Wir verstärken unsere Zusammenarbeit mit anderen Marken beim Auditing ebenso wie mit unabhängigen Experten vor Ort, um besondere Probleme zu lösen, und tauschen zunehmend Informationen aus. Drei unserer acht Zuschneide- und Nähbetriebe gehören inzwischen der FLA an und müssen die gleichen hohen Standards erfüllen, wie wir selbst. Seit 2007 arbeiten wir enger mit unseren Lieferanten zusammen und sind besser mit ihrer Lieferkette vertraut. Inzwischen kennen wir im Bereich Zuschneiden und Nähen alle Subunternehmer und prüfen die gesamte Zulieferkette. Seit 2011 überprüfen wir auch die Rohstofflieferanten. Die Zahl unserer Zuschneide- und Nähbetriebe haben wir von 109 auf 55 reduziert. Einschließlich den Subunternehmen und Schuhherstellern (die unser Lizenznehmer Wolverine Worldwide überwacht) haben wir rund 70 Zulieferer.

Sozialverantwortung ist ein Teil unserer Einkaufsstrategie: Potenzielle neue Geschäftspartner unterziehen wir einer vierfachen Kontrolle, bei der soziale und ökologische Aspekte genauso berücksichtigt werden wie Qualität, finanzielle Stabilität, Kapazität und Preise.

2010 haben wir die Position des Social Responsibility Managers auf das Niveau eines Director of Social/Environmental Responsibility angehoben. Unser Social/Environmental Responsibility (SER) Team kann gegen jede Zusammenarbeit mit einer neuen Firma sein Veto einlegen - ebenso wie bisher schon das Team für die Qualitätskontrolle. Auch unser Sourcing-Team ist in ökologischer und sozialer Verantwortung geschult, um Probleme für Arbeiter und Umwelt bereits im Vorfeld zu minimieren. Und schließlich achten auch unsere Qualitätsmanager bei ihren Betriebsbesuchen auf SER-relevante Probleme.


Ein Blick in die Zukunft

Zusammen mit anderen in der Branche arbeiten wir daran, das Prinzip der Existenzlöhne für Textilarbeiter umzusetzen. Außerdem führen wir ein verschärftes Umwelt-Audit für die Hersteller unserer Produkte ein, überarbeiten 2012 unsere Code of Conduct und Benchmark Unterlagen und planen, einen Teil unserer Lieferkette nach den Verfahren der Fair Labor Association Sustainable Compliance Initiative zu bewerten.

Für die Hersteller unserer Ausgangsmaterialien ist seit August 2011 eine bluesign® Überprüfung vorgeschrieben.
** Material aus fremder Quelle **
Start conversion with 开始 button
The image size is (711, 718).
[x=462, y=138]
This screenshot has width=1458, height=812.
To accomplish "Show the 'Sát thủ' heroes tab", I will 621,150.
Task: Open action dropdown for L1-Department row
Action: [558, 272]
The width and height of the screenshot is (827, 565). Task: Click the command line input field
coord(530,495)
In den nächsten drei Jahren müssen sich alle unsere Materiallieferanten dieser Prozedur unterziehen. bluesign® ist eine unabhängige Organisation, die den Firmen dabei hilft, schädliche Chemikalien zu vermeiden und ihre Ressourcen optimal zu nutzen. Außerdem werden wir die Herkunft unserer Rohmaterialien Baumwolle, Wolle und Gänsedaune genauer analysieren und arbeiten weiter an Gemeinschaftsprojekten im Rahmen der (US) Outdoor Industry Association, des Öko- und Sozialindex der Sustainability Apparel Coalition (SAC) sowie der Sustainability Working Group der European Outdoor Group.

Um die sozialen und ökologischen Auswirkungen unserer Lieferkette besser zu verstehen, haben wir eine vollständig überarbeitete und noch transparentere Footprint Chronicles Website gestartet, auf der wir den sozialen und ökologischen Fußabdruck unserer Produkte dokumentieren. Die Footprint Chronicles sind unsere Version eines Corporate Responsibility Report.